Joe wrote: “Further, God is deadly serious about inventing worship that seems right to us without his command and promise.”

I see. So, then, tell me: how do you view all the differences in liturgical practice among Lutherans (e.g., the closed communion controversy)? Do you get all upset and outraged that the next Lutheran denomination over has departed from God’s instructions? I don’t believe it is absolutely uniform. So why don’t you loosen up a bit and allow diversity of worship?

If that objection collapses, then you are left with the merely “quantitative” arguments based on duration of the Real Presence (and two of you have acknowledged that there are inter-Lutheran disagreements on that).

Therefore, if these Lutheran differences exist, it seems to me that the Catholic approach is only a bit further along on the continuum: we believe Jesus is present for a longer period and that it is appropriate, therefore, to worship and adore Him in processions, etc.

On what basis, then (in this second scenario) is there an objection, let alone describing it as “tomfoolery” or “hokum” or far worse mocking, denigrating terms that I’m sure Luther and others have uttered through the years?

Why can’t we just respectfully disagree? Something like, “my Catholic brethren differ from us in this regard but we respect their belief as an alternative vision of eucharistic adoration that we don’t ourselves hold. They are worshiping consistently and reverently according to their conception of how the Real Presence works out in practice. Their desire is to worship Jesus, and surely we can’t object to that, though we disagree with this particular method and conception of eucharistic worship”.
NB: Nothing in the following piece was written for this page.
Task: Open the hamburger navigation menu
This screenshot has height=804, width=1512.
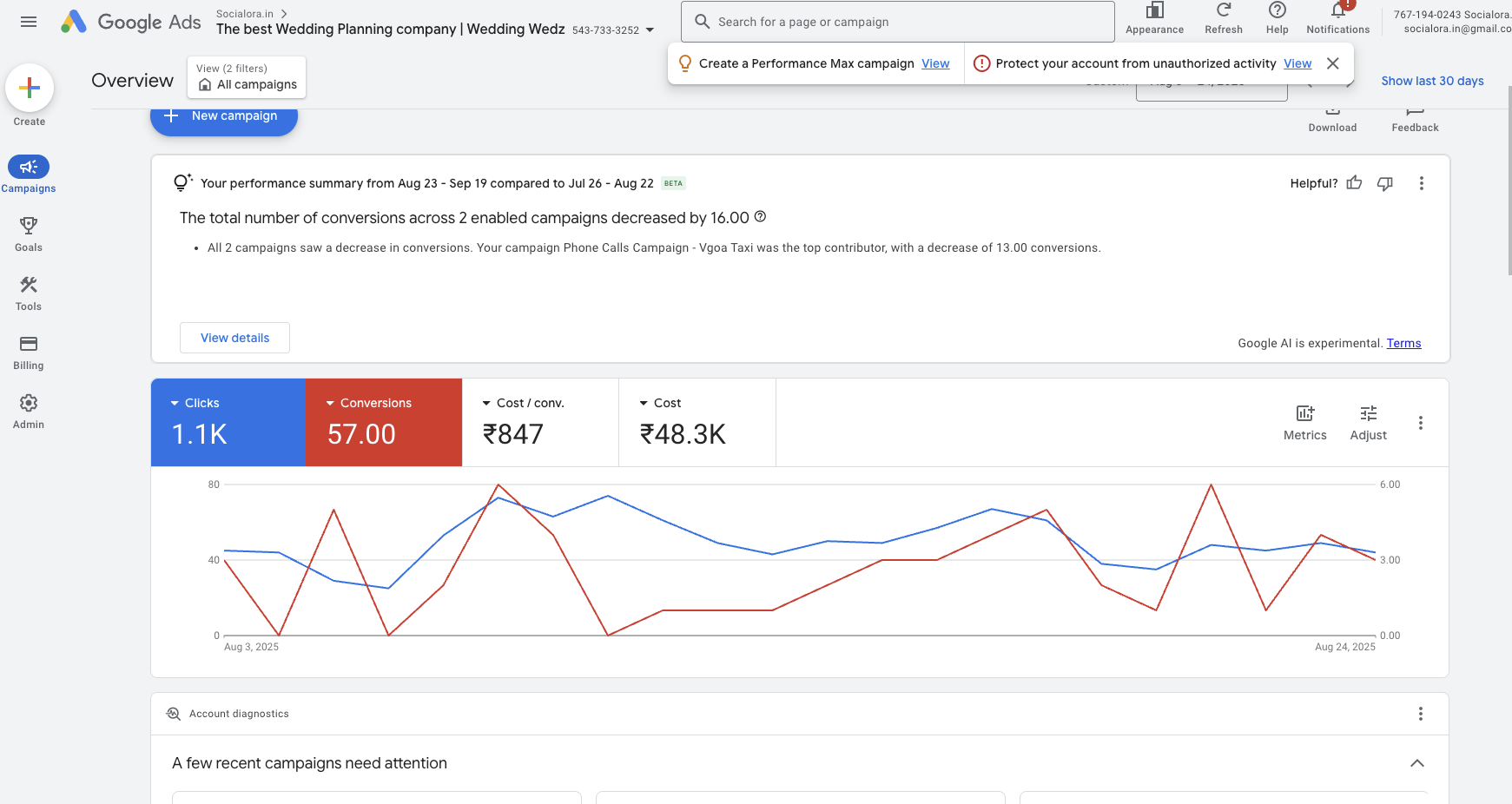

Would that put anyone out, to have that sort of tolerant, ecumenical attitude about it, while not compromising one’s own belief in the slightest?

Do you, as a Catholic, believe that Christ is present when an ordained Lutheran pastor holds up a Eucharistic host and recites the words “This is my body”? Or is there just a layman in a white robe holding a piece of bread?

The latter, due to the absence of apostolic succession and hence, [fully sacramental] ordination. That doesn’t mean we would mock what goes on there, as you guys do our eucharistic adoration and sacrifice of the mass. We think there is a great deal of value in the piety of sincere beliefs and reverence, and Luther’s view on the Eucharist is pretty good. But the succession question is key to why we ultimately have to dissent from believing that Jesus is truly present, as He is in the Orthodox and Catholic liturgies.

Since the Word of God provides us with the instruction of our Lord about the use of the Holy Sacrament – that we are to eat and drink His body and blood and thus proclaim His death until He comes – and says nothing about parading around town with the most sacred species, I will stick to calling it tomfoolery, which it is, and ask my dear Roman brother to please consider that it is not out of malice that we reject such a practice and speak against it, but out of faithfulness to the revealed Word and love for the Blessed Sacrament.

I appreciate that disclaimer. Nor is it out of malice that I hold the view that the Real Presence isn’t “real” in Lutheran services, based on our beliefs. But I can’t imagine making fun of a rite that adherents believe to be much as we believe our Mass to be. I respect that. It’s a sincerely held error, and God looks at the heart. Lutherans are at church to worship Jesus, just as we are.